During the Civil War, the sisters and their charges had to flee from the Leftists, who sacked the complex. The sisters were worried that the tomb and body of their foundress would be desecrated, and with help from some locals managed to sneak back into the building, dig up Mother Petra’s remains, and abscond with them; the men who helped the sisters escape with the remains lied to the Leftist authorities who were inspecting the site, telling them that they had dug up the body and burnt it. After the war the sisters returned in 1939, Mother Petra’s remains were re-interred in the crypt, and the complex was restored.

In 1961, the sisters decided to build a separate chapel for the miraculous image of St. Joseph, on the upper esplanade that links the convent, church, and dormitories. This would allow them to have uninterrupted use of the convent church for themselves and their children, while at the same time allowing members of the public to make their pilgrimage to the shrine of St. Joseph at any time, without access to the church being restricted. The beautiful little building, in a neo-Renaissance style, was completed in 1971.

Mother Petra was beatified by Pope John Paul II in 1994, and the cause for her canonization is still pending. This church therefore, is not only a shrine dedicated to St. Joseph, but also a shrine to Blessed Petra as well. The nuns are still in residence at the shrine, and today care for approximately 150 young people.

Mare de Déu del Coll

Mare de Déu del CollEsglésia de la Mare de Déu del Coll
Built: Before 1098 A.D., with later additions
Founded: Before 1098 A.D.
Function: Parish church and school; former Benedictine priory
Address: Santuari 30

Although it has experienced some significant downturns in its history, the Church of Our Lady of Coll, in the district of the same name in the north end of Barcelona, retains vestiges of its very ancient past. The first documented history of the church’s existence dates from 1098, when there is mention of the chapel having been built by Father Grau Miró, a member of the Benedictine Abbey of Sant Cugat. At the time the Coll District, which lies roughly to the NW end of the then-village of Gracia, was well-outside the city of Barcelona, in the foothills of the Collserola Mountains which ring the city.
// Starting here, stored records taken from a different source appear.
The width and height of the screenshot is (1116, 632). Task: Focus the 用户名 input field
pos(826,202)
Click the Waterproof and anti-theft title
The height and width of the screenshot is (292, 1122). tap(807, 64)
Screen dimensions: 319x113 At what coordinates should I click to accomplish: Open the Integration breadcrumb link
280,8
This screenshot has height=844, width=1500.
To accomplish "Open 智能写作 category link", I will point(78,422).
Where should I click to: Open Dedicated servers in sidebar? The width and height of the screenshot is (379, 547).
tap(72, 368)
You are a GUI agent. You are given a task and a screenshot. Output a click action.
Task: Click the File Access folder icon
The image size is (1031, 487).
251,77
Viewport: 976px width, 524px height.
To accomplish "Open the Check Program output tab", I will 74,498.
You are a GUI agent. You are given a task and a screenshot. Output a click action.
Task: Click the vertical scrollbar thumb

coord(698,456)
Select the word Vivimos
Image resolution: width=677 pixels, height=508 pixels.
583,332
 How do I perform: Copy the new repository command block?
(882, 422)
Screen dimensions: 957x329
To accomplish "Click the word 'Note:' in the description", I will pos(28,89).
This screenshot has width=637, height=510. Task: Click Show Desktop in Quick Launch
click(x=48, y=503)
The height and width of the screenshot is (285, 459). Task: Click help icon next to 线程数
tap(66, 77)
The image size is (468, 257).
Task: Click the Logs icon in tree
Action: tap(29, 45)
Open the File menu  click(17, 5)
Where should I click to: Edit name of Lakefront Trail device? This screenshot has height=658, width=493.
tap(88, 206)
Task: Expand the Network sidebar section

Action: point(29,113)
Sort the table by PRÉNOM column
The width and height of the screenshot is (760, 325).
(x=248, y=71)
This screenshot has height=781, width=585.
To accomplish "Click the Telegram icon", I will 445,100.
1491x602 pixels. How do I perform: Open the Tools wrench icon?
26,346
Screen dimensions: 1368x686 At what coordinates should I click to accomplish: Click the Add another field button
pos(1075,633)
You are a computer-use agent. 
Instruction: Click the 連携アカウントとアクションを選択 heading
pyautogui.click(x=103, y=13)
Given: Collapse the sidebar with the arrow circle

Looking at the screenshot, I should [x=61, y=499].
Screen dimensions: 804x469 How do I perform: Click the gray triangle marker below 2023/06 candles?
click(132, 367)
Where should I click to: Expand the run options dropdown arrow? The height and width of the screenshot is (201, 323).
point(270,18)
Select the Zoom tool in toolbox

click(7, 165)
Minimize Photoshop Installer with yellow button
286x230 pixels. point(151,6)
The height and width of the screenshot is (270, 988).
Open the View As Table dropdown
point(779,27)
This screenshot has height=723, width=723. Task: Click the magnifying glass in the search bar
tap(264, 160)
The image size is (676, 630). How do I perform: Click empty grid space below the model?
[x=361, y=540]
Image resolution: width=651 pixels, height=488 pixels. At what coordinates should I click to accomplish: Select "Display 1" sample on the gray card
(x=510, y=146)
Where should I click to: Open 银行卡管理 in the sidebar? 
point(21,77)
The small Benedictine community continued to live and work here until sometime around 1450-1500, when the last of the monks left and the church was turned over to the Archdiocese. The building saw little use until after Barcelona’s expansion in the 19th century; at one point it was burned during a Left-wing uprising in 1835. However, with the growing city population headed towards formerly semi-rural districts like Coll, the need for a mission in this area brought the ancient structure back into service, albeit on a spotty basis.

In 1928 the Congregation of the Missionaries of the Sacred Heart was given the charge of running the church, and within two years of their arrival began to preserve and improve upon the structure, adding both neo-Romanesque elements to the remains of the old chapel, as well as a new school for the local children. During the Civil War the school and the church were closed, but they returned to service in 1948. In 1961 the church was formally raised to the level of a parish by the Archdiocese.